Edgar French, U of M’s spiritual care coordinator participates in Akhand Path Sahib.

Turbans and Tales

My conversation with two students on Sikh spirituality

October 17, 2018 — 

Edgar French, spiritual care coordinator at the University of Manitoba will explain some important holidays and celebrations from different faith traditions throughout the year.

Recently I had the privilege of attending a Sikh Gurdwara (temple) for an event hosted by U of M’s Sikh Student Association (UMSSA).  Entitled Akhand Path Sahib, the gathering involved prayers offered in support of international students, recent immigrants and the betterment of humanity.  Following the prayers, a communal meal, referred to as langar, was served.  An integral part of Sikh tradition, I feasted on a variety of tasty Punjabi dishes whilst conversing with Amit Saini, president of the UMSSA.  My plate was never empty as servers kept coming to fill it, to my delight!  Intrigued by and appreciative of the warm hospitality I received, I wanted to learn more about this faith.  It just so happens that the association is hosting an on-campus event with the goal of educating and engaging with students on the nature of Sikhism.  Turban-Up will be an opportunity to increase awareness and understanding of a faith that has been part of the Canadian spiritual landscape for many years. 

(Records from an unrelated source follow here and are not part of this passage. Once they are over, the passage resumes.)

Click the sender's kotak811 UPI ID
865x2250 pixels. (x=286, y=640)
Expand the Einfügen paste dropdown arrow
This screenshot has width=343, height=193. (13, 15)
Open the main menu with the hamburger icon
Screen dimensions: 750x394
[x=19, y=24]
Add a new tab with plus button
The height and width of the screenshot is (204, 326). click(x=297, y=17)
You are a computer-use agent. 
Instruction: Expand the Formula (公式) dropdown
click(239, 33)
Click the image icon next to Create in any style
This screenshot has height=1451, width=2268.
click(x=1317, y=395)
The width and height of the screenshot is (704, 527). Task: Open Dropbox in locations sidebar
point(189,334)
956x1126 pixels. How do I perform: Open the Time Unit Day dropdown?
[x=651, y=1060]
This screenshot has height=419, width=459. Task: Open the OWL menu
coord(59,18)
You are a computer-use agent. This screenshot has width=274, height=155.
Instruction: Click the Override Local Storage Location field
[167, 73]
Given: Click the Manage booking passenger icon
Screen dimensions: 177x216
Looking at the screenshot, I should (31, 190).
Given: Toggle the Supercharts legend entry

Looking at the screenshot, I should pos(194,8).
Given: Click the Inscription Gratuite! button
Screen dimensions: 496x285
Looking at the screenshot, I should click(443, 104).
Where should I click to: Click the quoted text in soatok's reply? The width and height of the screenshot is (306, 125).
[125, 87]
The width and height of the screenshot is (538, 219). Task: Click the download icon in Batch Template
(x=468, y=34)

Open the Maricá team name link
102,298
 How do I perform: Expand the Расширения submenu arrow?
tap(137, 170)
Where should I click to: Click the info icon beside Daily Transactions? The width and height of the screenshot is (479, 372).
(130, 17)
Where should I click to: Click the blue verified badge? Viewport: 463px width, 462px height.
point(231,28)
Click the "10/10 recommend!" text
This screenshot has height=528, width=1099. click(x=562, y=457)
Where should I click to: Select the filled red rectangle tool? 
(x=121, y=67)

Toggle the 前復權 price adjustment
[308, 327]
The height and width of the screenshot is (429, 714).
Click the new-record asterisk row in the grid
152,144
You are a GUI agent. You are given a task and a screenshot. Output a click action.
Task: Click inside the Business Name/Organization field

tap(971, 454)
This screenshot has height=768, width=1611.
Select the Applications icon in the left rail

Curious about the goals of the event, I sat down with two members of the UMSSA, Amit and Damanjit Singh.  I was entertained by many of the stories and lore that have established and preserved Sikh identity.  Here’s just a taste of the conversation we shared:

 

Amit and Damanjit, can you tell me what inspired you to run “Turban-Up” on campus?

Amit: Part of what we wanted to do is address the innocent curiosity that many students might harbor when it comes to Sikhism and its customs.  We sense that many non-Sikh students are genuinely curious but may feel a little awkward coming up to a student wearing a turban and asking, ‘So what’s up with the turban?’  I’ve caught students, at times, staring.  Here’s an opportunity, rather, to talk!

 

For those of us unfamiliar with Sikh teaching and custom, what is the significance of wearing a turban?

Damanjit : The turban defines your identity as a Sikh.  Not only does it communicate this to others but it reminds you personally that as Sikh you are always ready to help and assist others.  This is central to Sikh teaching.  The turban is also worn as a crown in the sense that it elevates people, promoting equality and dignity, something that we believe all human beings are gifted with.

 

Have you ever felt self-conscious or concerned about standing out in public by wearing the turban?  If so, how have you dealt with this?

Damanjit: Never!  It is a source of pride.

 

What’s one thing you love and one thing you find challenging about wearing the turban?

Damanjit: I love how it boosts my confidence.  Managing to tie the turban can sometimes be a hassle.  But I’ve grown proficient now as it only takes me about 7 minutes, as opposed to half an hour when I first started wearing one.

 

What would you like to say to students who are intrigued about you wearing a turban?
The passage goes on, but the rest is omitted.